Each entry here is to be restated word for word.

Dataset entries:

-------

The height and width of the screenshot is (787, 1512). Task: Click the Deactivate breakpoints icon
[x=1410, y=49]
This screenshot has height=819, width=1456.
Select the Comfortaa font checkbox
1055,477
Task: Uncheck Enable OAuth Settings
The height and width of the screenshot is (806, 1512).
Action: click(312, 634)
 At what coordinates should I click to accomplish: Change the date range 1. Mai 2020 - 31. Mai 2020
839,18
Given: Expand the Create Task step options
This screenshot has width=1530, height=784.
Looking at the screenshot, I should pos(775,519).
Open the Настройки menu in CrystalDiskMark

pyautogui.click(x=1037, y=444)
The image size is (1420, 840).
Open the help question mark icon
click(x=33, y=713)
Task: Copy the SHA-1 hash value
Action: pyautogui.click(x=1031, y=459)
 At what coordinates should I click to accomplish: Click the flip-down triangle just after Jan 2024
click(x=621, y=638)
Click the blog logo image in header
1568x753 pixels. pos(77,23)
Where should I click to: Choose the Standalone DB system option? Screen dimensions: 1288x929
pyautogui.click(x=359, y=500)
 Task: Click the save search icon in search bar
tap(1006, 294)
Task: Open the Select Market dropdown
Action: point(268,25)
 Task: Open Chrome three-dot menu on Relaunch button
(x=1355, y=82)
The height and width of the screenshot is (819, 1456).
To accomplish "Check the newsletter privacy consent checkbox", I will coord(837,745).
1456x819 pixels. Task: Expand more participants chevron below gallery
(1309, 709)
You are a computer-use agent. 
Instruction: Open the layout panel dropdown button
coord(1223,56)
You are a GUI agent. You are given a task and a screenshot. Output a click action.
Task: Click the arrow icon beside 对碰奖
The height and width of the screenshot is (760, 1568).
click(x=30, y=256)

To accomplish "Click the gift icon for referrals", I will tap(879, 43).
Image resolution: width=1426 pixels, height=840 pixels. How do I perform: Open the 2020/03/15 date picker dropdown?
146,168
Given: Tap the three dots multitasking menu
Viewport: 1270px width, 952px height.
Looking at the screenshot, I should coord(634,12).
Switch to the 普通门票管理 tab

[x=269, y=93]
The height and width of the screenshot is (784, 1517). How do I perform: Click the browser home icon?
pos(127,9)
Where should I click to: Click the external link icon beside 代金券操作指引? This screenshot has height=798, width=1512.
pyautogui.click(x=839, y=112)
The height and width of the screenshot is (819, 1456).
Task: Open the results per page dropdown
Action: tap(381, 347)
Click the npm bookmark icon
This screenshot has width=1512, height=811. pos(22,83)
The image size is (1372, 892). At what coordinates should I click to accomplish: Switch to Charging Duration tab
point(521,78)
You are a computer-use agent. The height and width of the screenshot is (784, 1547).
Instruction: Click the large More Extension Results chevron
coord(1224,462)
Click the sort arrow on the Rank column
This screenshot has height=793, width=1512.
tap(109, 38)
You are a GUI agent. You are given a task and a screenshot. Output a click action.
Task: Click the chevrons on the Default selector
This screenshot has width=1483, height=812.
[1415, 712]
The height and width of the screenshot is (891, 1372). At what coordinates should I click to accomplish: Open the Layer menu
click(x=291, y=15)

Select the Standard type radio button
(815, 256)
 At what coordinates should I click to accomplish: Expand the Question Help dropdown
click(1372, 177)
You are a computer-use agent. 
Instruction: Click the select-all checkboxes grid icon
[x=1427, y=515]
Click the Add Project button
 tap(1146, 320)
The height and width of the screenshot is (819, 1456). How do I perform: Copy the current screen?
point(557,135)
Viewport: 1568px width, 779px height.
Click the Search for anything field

-------

THE COMPLETED TASK:
The height and width of the screenshot is (787, 1512). Task: Click the Deactivate breakpoints icon
[x=1410, y=49]
This screenshot has height=819, width=1456.
Select the Comfortaa font checkbox
1055,477
Task: Uncheck Enable OAuth Settings
The height and width of the screenshot is (806, 1512).
Action: click(312, 634)
 At what coordinates should I click to accomplish: Change the date range 1. Mai 2020 - 31. Mai 2020
839,18
Given: Expand the Create Task step options
This screenshot has width=1530, height=784.
Looking at the screenshot, I should pos(775,519).
Open the Настройки menu in CrystalDiskMark

pyautogui.click(x=1037, y=444)
The image size is (1420, 840).
Open the help question mark icon
click(x=33, y=713)
Task: Copy the SHA-1 hash value
Action: pyautogui.click(x=1031, y=459)
 At what coordinates should I click to accomplish: Click the flip-down triangle just after Jan 2024
click(x=621, y=638)
Click the blog logo image in header
1568x753 pixels. pos(77,23)
Where should I click to: Choose the Standalone DB system option? Screen dimensions: 1288x929
pyautogui.click(x=359, y=500)
 Task: Click the save search icon in search bar
tap(1006, 294)
Task: Open the Select Market dropdown
Action: point(268,25)
 Task: Open Chrome three-dot menu on Relaunch button
(x=1355, y=82)
The height and width of the screenshot is (819, 1456).
To accomplish "Check the newsletter privacy consent checkbox", I will coord(837,745).
1456x819 pixels. Task: Expand more participants chevron below gallery
(1309, 709)
You are a computer-use agent. 
Instruction: Open the layout panel dropdown button
coord(1223,56)
You are a GUI agent. You are given a task and a screenshot. Output a click action.
Task: Click the arrow icon beside 对碰奖
The height and width of the screenshot is (760, 1568).
click(x=30, y=256)

To accomplish "Click the gift icon for referrals", I will tap(879, 43).
Image resolution: width=1426 pixels, height=840 pixels. How do I perform: Open the 2020/03/15 date picker dropdown?
146,168
Given: Tap the three dots multitasking menu
Viewport: 1270px width, 952px height.
Looking at the screenshot, I should coord(634,12).
Switch to the 普通门票管理 tab

[x=269, y=93]
The height and width of the screenshot is (784, 1517). How do I perform: Click the browser home icon?
pos(127,9)
Where should I click to: Click the external link icon beside 代金券操作指引? This screenshot has height=798, width=1512.
pyautogui.click(x=839, y=112)
The height and width of the screenshot is (819, 1456).
Task: Open the results per page dropdown
Action: tap(381, 347)
Click the npm bookmark icon
This screenshot has width=1512, height=811. pos(22,83)
The image size is (1372, 892). At what coordinates should I click to accomplish: Switch to Charging Duration tab
point(521,78)
You are a computer-use agent. The height and width of the screenshot is (784, 1547).
Instruction: Click the large More Extension Results chevron
coord(1224,462)
Click the sort arrow on the Rank column
This screenshot has height=793, width=1512.
tap(109, 38)
You are a GUI agent. You are given a task and a screenshot. Output a click action.
Task: Click the chevrons on the Default selector
This screenshot has width=1483, height=812.
[1415, 712]
The height and width of the screenshot is (891, 1372). At what coordinates should I click to accomplish: Open the Layer menu
click(x=291, y=15)

Select the Standard type radio button
(815, 256)
 At what coordinates should I click to accomplish: Expand the Question Help dropdown
click(1372, 177)
You are a computer-use agent. 
Instruction: Click the select-all checkboxes grid icon
[x=1427, y=515]
Click the Add Project button
 tap(1146, 320)
The height and width of the screenshot is (819, 1456). How do I perform: Copy the current screen?
point(557,135)
Viewport: 1568px width, 779px height.
Click the Search for anything field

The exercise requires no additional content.